_DATA SUPPLIED_.

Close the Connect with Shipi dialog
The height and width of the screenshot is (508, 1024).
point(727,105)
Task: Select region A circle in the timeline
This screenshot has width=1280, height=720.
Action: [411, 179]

_WORK INSTRUCTION_. Copy the whole of the data above exactly.

_RESPONSE BOX_.
Close the Connect with Shipi dialog
The height and width of the screenshot is (508, 1024).
point(727,105)
Task: Select region A circle in the timeline
This screenshot has width=1280, height=720.
Action: [411, 179]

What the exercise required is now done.